- **Material shown**
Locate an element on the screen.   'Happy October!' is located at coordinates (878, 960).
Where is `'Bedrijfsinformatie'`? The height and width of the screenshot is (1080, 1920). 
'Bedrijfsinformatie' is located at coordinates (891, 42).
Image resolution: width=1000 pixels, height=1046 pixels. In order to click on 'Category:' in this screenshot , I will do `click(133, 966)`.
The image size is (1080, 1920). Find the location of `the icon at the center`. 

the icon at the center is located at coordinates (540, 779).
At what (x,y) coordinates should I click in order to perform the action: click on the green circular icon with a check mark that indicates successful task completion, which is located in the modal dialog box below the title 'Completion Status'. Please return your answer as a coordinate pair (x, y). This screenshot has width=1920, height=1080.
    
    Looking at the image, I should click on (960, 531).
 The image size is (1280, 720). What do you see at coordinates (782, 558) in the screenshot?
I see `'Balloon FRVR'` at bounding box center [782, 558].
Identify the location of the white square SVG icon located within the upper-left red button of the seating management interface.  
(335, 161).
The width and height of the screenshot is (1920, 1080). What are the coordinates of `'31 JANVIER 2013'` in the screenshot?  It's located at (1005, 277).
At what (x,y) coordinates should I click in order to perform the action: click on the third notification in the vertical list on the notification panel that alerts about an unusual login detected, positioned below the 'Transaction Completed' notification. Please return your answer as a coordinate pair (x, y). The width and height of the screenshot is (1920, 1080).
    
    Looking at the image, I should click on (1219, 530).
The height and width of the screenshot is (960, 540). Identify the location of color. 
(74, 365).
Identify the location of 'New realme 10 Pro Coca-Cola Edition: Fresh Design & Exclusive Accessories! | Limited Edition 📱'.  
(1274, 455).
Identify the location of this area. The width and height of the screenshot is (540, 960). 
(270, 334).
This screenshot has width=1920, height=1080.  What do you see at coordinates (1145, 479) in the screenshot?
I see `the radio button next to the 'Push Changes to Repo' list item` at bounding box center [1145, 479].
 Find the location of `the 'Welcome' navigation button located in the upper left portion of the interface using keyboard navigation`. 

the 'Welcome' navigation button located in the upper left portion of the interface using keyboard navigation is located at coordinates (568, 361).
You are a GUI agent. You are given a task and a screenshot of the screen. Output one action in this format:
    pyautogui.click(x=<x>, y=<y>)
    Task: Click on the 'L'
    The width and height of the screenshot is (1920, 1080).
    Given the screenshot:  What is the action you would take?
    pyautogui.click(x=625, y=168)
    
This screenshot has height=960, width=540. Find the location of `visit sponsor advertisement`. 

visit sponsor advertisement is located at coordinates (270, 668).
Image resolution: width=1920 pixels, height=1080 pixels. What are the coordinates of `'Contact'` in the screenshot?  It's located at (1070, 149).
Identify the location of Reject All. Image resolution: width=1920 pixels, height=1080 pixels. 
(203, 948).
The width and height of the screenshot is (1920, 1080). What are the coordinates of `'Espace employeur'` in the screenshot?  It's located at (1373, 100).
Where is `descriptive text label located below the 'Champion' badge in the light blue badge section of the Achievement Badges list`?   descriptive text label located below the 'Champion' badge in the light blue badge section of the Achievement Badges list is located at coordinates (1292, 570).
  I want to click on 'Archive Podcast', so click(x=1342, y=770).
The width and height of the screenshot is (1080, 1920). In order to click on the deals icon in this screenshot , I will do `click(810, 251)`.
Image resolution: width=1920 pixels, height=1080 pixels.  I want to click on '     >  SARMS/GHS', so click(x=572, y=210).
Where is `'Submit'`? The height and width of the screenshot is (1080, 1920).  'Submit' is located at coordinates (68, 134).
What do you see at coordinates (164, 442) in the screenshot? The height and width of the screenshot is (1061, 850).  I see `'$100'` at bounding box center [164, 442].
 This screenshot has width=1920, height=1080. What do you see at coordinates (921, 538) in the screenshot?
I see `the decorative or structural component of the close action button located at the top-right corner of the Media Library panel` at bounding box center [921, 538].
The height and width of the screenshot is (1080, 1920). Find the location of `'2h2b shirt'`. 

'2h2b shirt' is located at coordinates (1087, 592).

- **Exercise**
Rewrite all of the records above as a numbered list with one item per line, omitting the blank lines.

- **Output for this task**
1. Locate an element on the screen.   'Happy October!' is located at coordinates (878, 960).
2. Where is `'Bedrijfsinformatie'`? The height and width of the screenshot is (1080, 1920). 
3. 'Bedrijfsinformatie' is located at coordinates (891, 42).
4. Image resolution: width=1000 pixels, height=1046 pixels. In order to click on 'Category:' in this screenshot , I will do `click(133, 966)`.
5. The image size is (1080, 1920). Find the location of `the icon at the center`. 
6. the icon at the center is located at coordinates (540, 779).
7. At what (x,y) coordinates should I click in order to perform the action: click on the green circular icon with a check mark that indicates successful task completion, which is located in the modal dialog box below the title 'Completion Status'. Please return your answer as a coordinate pair (x, y). This screenshot has width=1920, height=1080.
8.     Looking at the image, I should click on (960, 531).
9.  The image size is (1280, 720). What do you see at coordinates (782, 558) in the screenshot?
10. I see `'Balloon FRVR'` at bounding box center [782, 558].
11. Identify the location of the white square SVG icon located within the upper-left red button of the seating management interface.  
12. (335, 161).
13. The width and height of the screenshot is (1920, 1080). What are the coordinates of `'31 JANVIER 2013'` in the screenshot?  It's located at (1005, 277).
14. At what (x,y) coordinates should I click in order to perform the action: click on the third notification in the vertical list on the notification panel that alerts about an unusual login detected, positioned below the 'Transaction Completed' notification. Please return your answer as a coordinate pair (x, y). The width and height of the screenshot is (1920, 1080).
15.     Looking at the image, I should click on (1219, 530).
16. The height and width of the screenshot is (960, 540). Identify the location of color. 
17. (74, 365).
18. Identify the location of 'New realme 10 Pro Coca-Cola Edition: Fresh Design & Exclusive Accessories! | Limited Edition 📱'.  
19. (1274, 455).
20. Identify the location of this area. The width and height of the screenshot is (540, 960). 
21. (270, 334).
22. This screenshot has width=1920, height=1080.  What do you see at coordinates (1145, 479) in the screenshot?
23. I see `the radio button next to the 'Push Changes to Repo' list item` at bounding box center [1145, 479].
24.  Find the location of `the 'Welcome' navigation button located in the upper left portion of the interface using keyboard navigation`. 
25. the 'Welcome' navigation button located in the upper left portion of the interface using keyboard navigation is located at coordinates (568, 361).
26. You are a GUI agent. You are given a task and a screenshot of the screen. Output one action in this format:
27.     pyautogui.click(x=<x>, y=<y>)
28.     Task: Click on the 'L'
29.     The width and height of the screenshot is (1920, 1080).
30.     Given the screenshot:  What is the action you would take?
31.     pyautogui.click(x=625, y=168)
32. This screenshot has height=960, width=540. Find the location of `visit sponsor advertisement`. 
33. visit sponsor advertisement is located at coordinates (270, 668).
34. Image resolution: width=1920 pixels, height=1080 pixels. What are the coordinates of `'Contact'` in the screenshot?  It's located at (1070, 149).
35. Identify the location of Reject All. Image resolution: width=1920 pixels, height=1080 pixels. 
36. (203, 948).
37. The width and height of the screenshot is (1920, 1080). What are the coordinates of `'Espace employeur'` in the screenshot?  It's located at (1373, 100).
38. Where is `descriptive text label located below the 'Champion' badge in the light blue badge section of the Achievement Badges list`?   descriptive text label located below the 'Champion' badge in the light blue badge section of the Achievement Badges list is located at coordinates (1292, 570).
39.   I want to click on 'Archive Podcast', so click(x=1342, y=770).
40. The width and height of the screenshot is (1080, 1920). In order to click on the deals icon in this screenshot , I will do `click(810, 251)`.
41. Image resolution: width=1920 pixels, height=1080 pixels.  I want to click on '     >  SARMS/GHS', so click(x=572, y=210).
42. Where is `'Submit'`? The height and width of the screenshot is (1080, 1920).  'Submit' is located at coordinates (68, 134).
43. What do you see at coordinates (164, 442) in the screenshot? The height and width of the screenshot is (1061, 850).  I see `'$100'` at bounding box center [164, 442].
44.  This screenshot has width=1920, height=1080. What do you see at coordinates (921, 538) in the screenshot?
45. I see `the decorative or structural component of the close action button located at the top-right corner of the Media Library panel` at bounding box center [921, 538].
46. The height and width of the screenshot is (1080, 1920). Find the location of `'2h2b shirt'`. 
47. '2h2b shirt' is located at coordinates (1087, 592).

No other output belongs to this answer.